:: Excerpt
The first phase of the project consists of an exploratory period in which students and faculty are questioned about their interests in women’s, gender, and sexuality studies respectively. Information is being gathered about their interests in these topics outside of the university, their sense of how much these areas of study are being covered in the existing curricula, and their wishes for the future. For instance, should a degree be offered in women’s and/or gender studies? What specific topics in women’s, gender, and sexuality studies should be covered in university courses? The second stage of the project concerns an evaluation period followed by the implementation of student and faculty wishes within the scope of the cultural studies module. This will be followed, in the third stage of the project, by a lecture series in which external experts will speak about implementing women’s/gender/sexuality studies in their own institutions and about the political implications of pursuing a more women’s or gender studies trajectory of scholarship. Courses in the project which will be taught in the WS 2010-2011 include: Dr. Nadia Butt: “Oral and Written Communication II (Lektürekurs): "'Travelling Women': Construction of Gender in Indian Women's Writing"."
To begin their second module, students will be given
the opportunity in this course to put to good use what they learned throughout
their Introductory Language Module and have studied independently since then.
Presuming them to have a strong grasp of all the grammar, vocabulary, and
transferable skills covered in that module, this course seeks to give students
an insight into “Travelling Women’:
Construction of Gender in Indian Women’s Writing.” By focusing on language
patterns in two novels and a short story by three contemporary women writers of
Indian origin, this course aims to address the representation of ‘travelling
women’ in literature. The course demonstrates how Empire and globalisation as
the biggest historical and social phenomena are conducive to encouraging people
especially women from India, from
the Caribbean, from Britain, to name but a few, to leave their homeland in
search of love, adventure, a better life, or merely self-knowledge. How women
characters undertake this search as they make a journey to unknown lands will
be our main concern in relation to the construction of gender within the domain
of literature. Furthermore, how
these travelling women represent new cultural reconfigurations across fixed
‘national’ and geographical borders while contending with local and foreign cultures,
sexuality and moral ethos, individuality and family norms. We will thus discuss these texts as an
interesting medium of depicting the female protagonists as caught between
different countries and continents on the one hand; and of offering profound
reflections on present-day cultural translations on the other. Through this
cultural focus, the course aims to hone students' skills in comprehension and
logical thinking, to fine-tune their spoken language through presentation as
well as discussion, and systematically to eliminate linguistic errors commonly
made by German students of English. The following novels and films will be used in this course: Dr. des. Birte Christ: “Applying Feminist Theory to Literature”This seminar will do two things at once: It will provide you with an introduction to feminist theory and at the same time show you how feminist theory has been applied to literature and how it can enable you to read literary texts through different theoretical lenses. Consequently, we will read theoretical texts alongside literary works. Our survey will start with excerpts from Kate Millet’s pioneering work of feminist literary criticism, Sexual Politics (1970) read alongside excerpts of Norman Mailer’s novel An American Dream (1965) and Sandra Gilbert and Susan Gubar’s classic The Madwoman in the Attic (1979) read alongside Charlotte Brontë’s novel Jane Eyre (1847). We will then cover theory which, at first sight, does not seem to have much to do with literature, such as Andrea Dworkin’s criticism of pornography, or Judith Butler’s theory of the performativity of gender, sex, and sexuality and read it against literary texts; and move on towards texts in which literature and theory merge, such as Monique Wittig’s The Lesbian Body. The seminar will also familiarize you with different schools of feminist (literary) theory and introduce you to central concepts of feminist literary criticism, such as the female Bildungsroman or the engaging narrator. Mirjam Horn: “Writing the Body”“But the body is deeper than the soul and its secrets inscrutable.” (E.M. Forster) Some of the mysteries that surround and inhabit our physique and their attending discourses will be the center of attention in this seminar. How do we perceive, experience, perform our bodies? Why are Westerners so obsessed with their looks, enhance some attributes – cleavage, muscles, hair – and hide others such as excrements, blood, or fat? And what have eventually literature and culture got to do with it? Assorted texts include Hélène Cixous’ understanding of écriture féminine, poetry by Emily Dickinson, Sylvia Plath, Adrienne Rich and Audré Lorde, “A Cyborg Manifesto” from Donna Harraway and other diverse textual (look forward to some theory…) and visual evidence of body representation up to the 21st century. Students are asked to read and think! Prof. Dr. Greta Olson: “The Seduction of Romance: From Pamela to Twilight”
::::
:: Given data
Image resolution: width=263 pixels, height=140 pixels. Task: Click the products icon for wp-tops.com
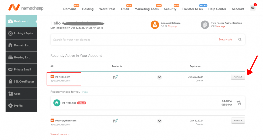pos(115,77)
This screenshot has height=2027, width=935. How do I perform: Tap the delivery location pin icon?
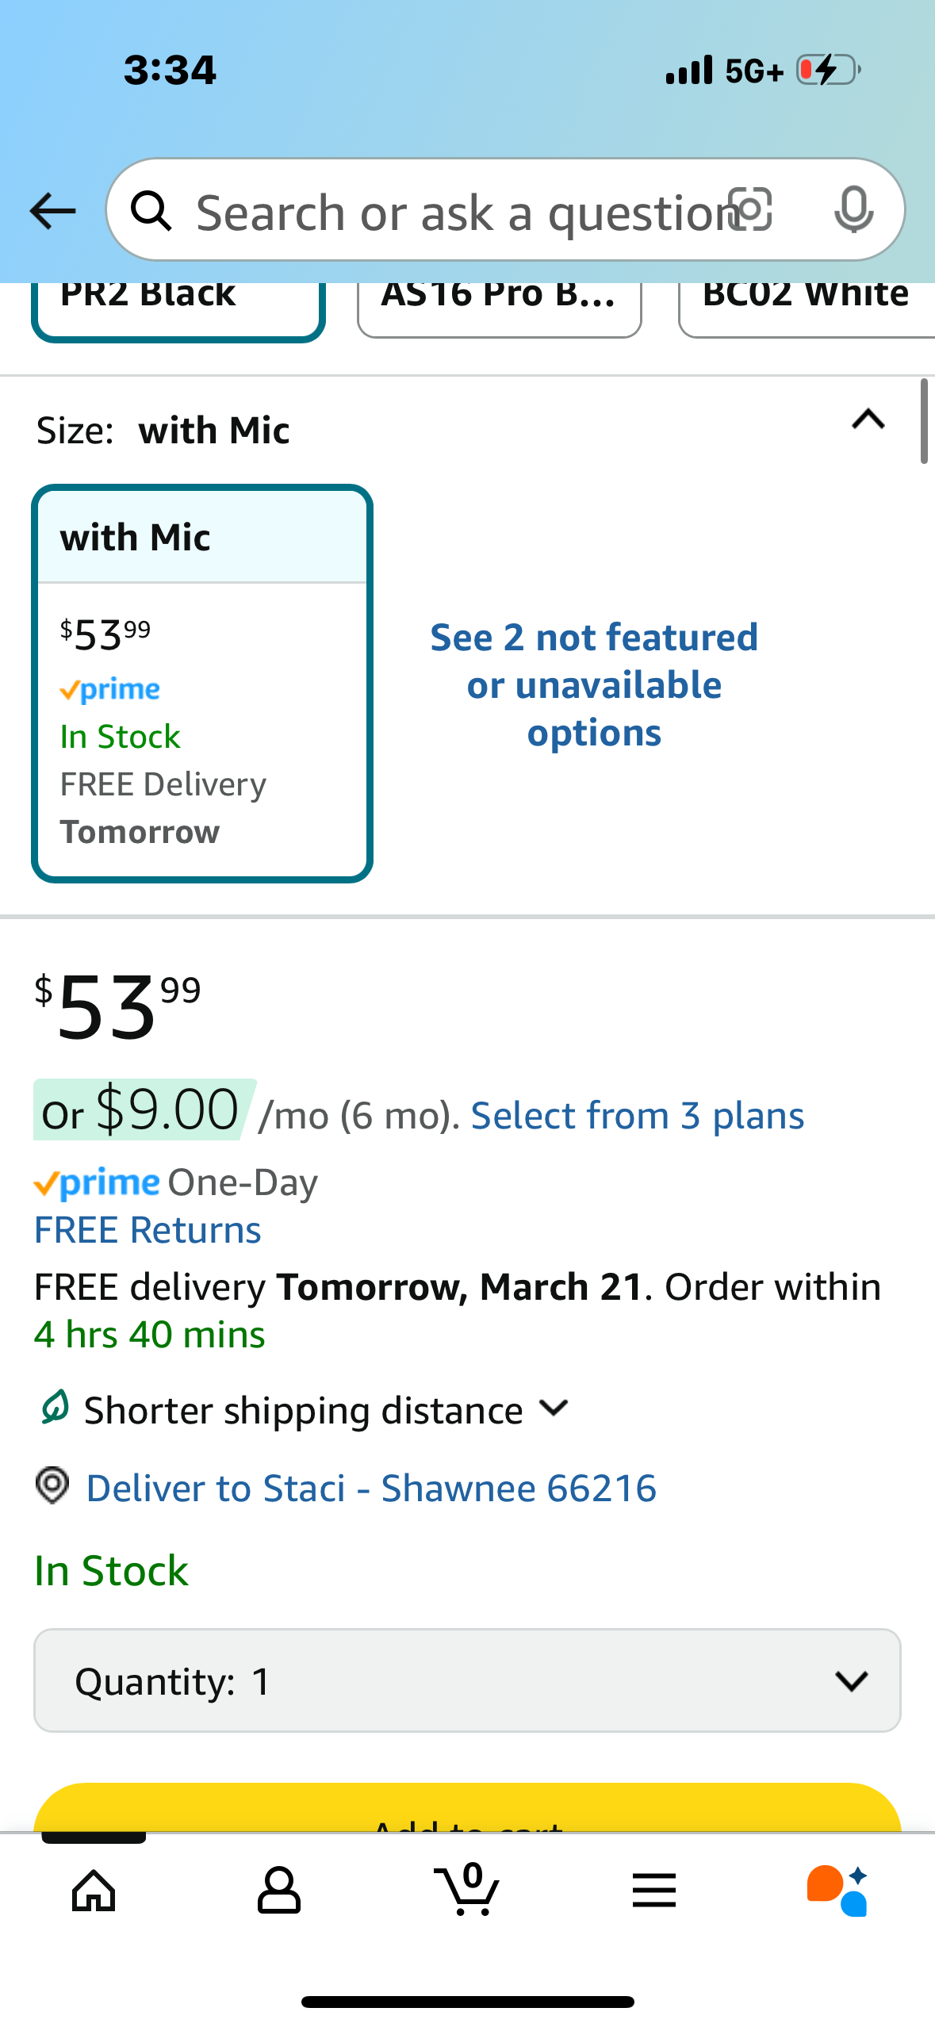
::::
__Task brief__
Quote the passage on the gender studies project word for word, starting at "To begin their" and ending at "independently since then.".

__Solution to the problem__
To begin their second module, students will be given
the opportunity in this course to put to good use what they learned throughout
their Introductory Language Module and have studied independently since then.